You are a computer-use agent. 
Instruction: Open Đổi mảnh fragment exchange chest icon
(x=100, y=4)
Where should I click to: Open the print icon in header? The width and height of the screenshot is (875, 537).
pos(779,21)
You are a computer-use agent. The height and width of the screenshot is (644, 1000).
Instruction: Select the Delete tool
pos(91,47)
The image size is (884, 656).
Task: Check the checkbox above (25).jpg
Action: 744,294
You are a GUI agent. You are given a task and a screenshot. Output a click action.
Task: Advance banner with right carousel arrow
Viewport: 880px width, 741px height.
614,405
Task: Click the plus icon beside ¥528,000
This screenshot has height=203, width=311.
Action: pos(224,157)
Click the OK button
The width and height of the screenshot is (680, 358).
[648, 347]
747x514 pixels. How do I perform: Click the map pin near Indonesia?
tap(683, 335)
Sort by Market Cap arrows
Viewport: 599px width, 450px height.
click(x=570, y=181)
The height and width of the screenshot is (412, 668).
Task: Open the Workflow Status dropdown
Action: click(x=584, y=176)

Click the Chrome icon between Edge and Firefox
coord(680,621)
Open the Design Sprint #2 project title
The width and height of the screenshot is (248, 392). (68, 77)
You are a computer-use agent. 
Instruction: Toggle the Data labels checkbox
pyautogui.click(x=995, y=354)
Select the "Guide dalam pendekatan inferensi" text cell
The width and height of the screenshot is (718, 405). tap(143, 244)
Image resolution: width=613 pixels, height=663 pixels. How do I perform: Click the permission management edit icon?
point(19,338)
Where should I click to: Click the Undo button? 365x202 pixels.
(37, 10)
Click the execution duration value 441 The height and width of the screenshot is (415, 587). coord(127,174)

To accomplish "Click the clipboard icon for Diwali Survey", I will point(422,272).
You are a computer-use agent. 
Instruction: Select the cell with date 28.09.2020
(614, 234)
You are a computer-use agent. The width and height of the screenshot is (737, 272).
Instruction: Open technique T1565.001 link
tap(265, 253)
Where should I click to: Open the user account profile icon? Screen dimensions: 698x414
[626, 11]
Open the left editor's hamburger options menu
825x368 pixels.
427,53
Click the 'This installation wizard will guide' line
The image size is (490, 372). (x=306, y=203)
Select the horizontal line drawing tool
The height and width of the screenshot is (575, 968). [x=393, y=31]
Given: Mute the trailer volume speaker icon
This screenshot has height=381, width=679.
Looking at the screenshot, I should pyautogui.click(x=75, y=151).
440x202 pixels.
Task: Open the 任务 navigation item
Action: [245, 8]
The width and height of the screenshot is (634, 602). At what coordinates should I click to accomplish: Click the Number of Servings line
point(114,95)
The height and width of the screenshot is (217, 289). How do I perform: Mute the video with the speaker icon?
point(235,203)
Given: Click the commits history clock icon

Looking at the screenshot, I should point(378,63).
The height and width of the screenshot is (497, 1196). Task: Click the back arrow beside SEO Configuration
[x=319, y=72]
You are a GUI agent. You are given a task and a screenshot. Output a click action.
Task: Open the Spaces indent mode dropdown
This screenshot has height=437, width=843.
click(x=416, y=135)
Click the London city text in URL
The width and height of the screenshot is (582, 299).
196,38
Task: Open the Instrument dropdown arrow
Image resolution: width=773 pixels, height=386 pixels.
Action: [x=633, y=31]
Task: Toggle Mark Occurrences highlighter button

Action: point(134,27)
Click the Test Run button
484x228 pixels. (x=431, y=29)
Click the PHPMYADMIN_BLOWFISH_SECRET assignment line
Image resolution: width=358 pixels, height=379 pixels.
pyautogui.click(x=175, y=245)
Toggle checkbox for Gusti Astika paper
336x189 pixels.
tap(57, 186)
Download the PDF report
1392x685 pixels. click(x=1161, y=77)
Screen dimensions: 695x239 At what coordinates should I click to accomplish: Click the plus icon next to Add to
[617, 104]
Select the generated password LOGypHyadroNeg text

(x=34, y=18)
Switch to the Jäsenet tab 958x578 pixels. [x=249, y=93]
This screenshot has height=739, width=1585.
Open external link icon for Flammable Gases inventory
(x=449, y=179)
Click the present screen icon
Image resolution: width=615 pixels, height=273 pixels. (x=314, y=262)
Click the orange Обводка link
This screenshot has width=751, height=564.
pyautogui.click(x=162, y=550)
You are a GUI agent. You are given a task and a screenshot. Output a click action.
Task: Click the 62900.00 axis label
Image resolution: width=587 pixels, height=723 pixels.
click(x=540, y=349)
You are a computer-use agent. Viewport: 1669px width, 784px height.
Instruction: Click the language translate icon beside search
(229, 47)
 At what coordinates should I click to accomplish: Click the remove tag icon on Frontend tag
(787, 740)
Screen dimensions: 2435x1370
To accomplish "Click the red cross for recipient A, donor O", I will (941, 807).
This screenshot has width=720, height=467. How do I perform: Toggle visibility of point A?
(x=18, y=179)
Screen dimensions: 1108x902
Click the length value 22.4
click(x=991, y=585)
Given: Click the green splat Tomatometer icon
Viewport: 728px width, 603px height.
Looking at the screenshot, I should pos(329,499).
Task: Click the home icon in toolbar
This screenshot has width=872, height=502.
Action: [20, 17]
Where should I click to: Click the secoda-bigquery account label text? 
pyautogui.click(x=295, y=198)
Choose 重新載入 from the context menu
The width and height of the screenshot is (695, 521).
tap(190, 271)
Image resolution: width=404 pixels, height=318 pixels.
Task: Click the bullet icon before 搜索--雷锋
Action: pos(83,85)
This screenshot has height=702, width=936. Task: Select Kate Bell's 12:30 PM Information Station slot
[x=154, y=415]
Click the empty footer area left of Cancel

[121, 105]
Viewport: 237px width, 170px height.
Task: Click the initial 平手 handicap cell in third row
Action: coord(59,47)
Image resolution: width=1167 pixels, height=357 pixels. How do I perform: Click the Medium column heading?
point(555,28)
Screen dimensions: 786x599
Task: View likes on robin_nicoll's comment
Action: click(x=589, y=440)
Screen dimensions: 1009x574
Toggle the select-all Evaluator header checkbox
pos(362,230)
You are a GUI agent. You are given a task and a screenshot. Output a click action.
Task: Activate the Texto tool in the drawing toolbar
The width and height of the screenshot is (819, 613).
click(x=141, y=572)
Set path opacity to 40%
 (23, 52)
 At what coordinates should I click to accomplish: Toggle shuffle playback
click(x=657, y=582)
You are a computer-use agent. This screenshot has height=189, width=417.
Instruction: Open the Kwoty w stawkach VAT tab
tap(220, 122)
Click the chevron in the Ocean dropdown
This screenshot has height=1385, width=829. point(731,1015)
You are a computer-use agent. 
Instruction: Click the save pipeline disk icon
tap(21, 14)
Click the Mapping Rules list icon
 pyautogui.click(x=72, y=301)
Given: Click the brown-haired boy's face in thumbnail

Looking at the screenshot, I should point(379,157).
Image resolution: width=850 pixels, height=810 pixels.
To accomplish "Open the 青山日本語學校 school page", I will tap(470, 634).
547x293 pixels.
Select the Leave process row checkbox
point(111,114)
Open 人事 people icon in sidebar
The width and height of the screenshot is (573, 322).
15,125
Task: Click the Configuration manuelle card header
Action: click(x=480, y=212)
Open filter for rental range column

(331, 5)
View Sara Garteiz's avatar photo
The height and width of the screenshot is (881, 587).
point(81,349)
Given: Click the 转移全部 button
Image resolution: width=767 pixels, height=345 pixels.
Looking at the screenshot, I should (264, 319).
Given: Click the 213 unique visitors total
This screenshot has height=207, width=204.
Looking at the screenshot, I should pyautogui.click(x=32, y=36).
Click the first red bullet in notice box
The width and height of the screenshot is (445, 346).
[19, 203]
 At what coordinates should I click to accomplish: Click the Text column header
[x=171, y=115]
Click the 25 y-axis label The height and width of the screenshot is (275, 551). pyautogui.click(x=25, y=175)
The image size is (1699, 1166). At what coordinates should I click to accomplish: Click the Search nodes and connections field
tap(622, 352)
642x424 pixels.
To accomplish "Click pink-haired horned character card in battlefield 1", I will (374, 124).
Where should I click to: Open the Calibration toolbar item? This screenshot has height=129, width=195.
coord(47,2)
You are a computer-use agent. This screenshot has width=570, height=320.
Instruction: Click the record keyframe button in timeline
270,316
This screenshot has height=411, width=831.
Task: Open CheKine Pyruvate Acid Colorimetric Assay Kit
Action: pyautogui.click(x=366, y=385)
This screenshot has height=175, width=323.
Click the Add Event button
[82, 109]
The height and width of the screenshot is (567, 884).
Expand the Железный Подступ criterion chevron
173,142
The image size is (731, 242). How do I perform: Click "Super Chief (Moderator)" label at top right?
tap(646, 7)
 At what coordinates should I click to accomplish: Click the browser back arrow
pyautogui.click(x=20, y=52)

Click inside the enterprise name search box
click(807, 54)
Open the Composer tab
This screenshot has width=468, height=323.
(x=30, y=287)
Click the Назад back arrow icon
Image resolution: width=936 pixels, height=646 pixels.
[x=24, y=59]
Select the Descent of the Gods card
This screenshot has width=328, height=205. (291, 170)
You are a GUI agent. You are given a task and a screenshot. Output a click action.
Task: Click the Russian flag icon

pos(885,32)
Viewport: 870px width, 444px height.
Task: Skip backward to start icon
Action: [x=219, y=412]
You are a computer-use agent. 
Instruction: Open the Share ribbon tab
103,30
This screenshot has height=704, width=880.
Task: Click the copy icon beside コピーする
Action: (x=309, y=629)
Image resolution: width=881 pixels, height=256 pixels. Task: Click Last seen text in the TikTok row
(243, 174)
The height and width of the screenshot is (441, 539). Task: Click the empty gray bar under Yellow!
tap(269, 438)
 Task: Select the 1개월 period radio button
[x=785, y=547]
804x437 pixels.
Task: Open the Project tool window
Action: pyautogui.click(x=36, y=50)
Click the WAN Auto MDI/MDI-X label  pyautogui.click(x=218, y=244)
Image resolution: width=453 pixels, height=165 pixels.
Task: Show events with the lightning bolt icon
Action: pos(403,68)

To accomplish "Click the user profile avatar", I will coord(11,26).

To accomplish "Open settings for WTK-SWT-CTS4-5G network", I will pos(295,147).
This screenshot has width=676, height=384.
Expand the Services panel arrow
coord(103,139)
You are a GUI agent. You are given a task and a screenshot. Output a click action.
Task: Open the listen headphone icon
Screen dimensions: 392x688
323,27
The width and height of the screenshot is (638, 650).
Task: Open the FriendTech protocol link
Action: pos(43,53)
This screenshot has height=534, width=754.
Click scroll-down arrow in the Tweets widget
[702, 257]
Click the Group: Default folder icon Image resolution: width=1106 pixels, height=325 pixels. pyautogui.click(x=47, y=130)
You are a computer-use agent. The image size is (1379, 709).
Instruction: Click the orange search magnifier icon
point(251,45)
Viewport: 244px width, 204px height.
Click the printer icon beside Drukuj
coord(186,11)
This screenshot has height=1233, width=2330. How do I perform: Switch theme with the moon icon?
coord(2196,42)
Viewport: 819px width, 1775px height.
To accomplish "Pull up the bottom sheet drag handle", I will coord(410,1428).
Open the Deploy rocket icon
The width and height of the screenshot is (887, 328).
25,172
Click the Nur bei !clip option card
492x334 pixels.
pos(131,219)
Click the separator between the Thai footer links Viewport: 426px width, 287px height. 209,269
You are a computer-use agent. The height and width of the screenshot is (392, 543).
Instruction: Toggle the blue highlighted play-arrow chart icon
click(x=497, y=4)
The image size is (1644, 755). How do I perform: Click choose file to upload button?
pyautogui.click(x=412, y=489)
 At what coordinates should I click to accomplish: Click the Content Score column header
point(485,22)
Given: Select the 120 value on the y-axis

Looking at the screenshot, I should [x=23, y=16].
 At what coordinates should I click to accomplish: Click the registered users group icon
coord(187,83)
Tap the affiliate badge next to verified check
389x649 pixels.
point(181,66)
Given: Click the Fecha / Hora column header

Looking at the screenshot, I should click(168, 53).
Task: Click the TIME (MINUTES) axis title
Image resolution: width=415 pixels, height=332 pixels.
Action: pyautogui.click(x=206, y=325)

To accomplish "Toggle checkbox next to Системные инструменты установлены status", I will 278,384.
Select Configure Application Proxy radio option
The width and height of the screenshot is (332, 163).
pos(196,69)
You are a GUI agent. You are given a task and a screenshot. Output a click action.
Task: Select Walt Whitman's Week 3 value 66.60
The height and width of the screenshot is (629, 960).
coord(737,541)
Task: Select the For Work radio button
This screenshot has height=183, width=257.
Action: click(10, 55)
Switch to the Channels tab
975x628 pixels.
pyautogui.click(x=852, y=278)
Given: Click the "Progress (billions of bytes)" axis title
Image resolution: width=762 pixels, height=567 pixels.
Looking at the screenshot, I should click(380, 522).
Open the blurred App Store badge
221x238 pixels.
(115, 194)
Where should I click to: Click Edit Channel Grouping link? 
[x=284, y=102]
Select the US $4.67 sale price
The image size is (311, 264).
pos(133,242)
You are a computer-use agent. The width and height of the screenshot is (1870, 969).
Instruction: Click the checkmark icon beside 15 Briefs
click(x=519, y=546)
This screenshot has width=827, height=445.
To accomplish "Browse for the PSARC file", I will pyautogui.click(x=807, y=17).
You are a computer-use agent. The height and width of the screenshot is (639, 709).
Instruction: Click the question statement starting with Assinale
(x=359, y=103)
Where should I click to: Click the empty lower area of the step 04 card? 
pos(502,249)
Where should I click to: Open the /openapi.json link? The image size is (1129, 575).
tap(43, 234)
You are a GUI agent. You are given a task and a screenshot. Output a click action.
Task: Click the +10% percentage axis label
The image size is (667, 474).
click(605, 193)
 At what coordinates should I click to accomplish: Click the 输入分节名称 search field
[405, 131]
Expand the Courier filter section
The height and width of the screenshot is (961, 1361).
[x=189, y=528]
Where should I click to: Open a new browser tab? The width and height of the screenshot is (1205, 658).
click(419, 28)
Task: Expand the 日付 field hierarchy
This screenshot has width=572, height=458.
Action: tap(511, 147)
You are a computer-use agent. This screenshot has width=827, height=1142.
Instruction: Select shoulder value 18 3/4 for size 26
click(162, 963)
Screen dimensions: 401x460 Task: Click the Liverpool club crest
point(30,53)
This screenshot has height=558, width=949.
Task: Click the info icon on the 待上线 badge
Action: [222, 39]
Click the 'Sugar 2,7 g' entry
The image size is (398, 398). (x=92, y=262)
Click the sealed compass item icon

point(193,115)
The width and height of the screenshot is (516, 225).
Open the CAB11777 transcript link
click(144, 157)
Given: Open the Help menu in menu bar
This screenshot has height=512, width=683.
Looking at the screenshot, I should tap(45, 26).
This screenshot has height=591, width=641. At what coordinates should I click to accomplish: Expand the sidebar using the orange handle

-----

▶ **PROBLEM STATEMENT**: Search the material for the string "sidebar" and show every line that has it.

▶ **TASK SOLUTION**:
Open 人事 people icon in sidebar
This screenshot has height=591, width=641. At what coordinates should I click to accomplish: Expand the sidebar using the orange handle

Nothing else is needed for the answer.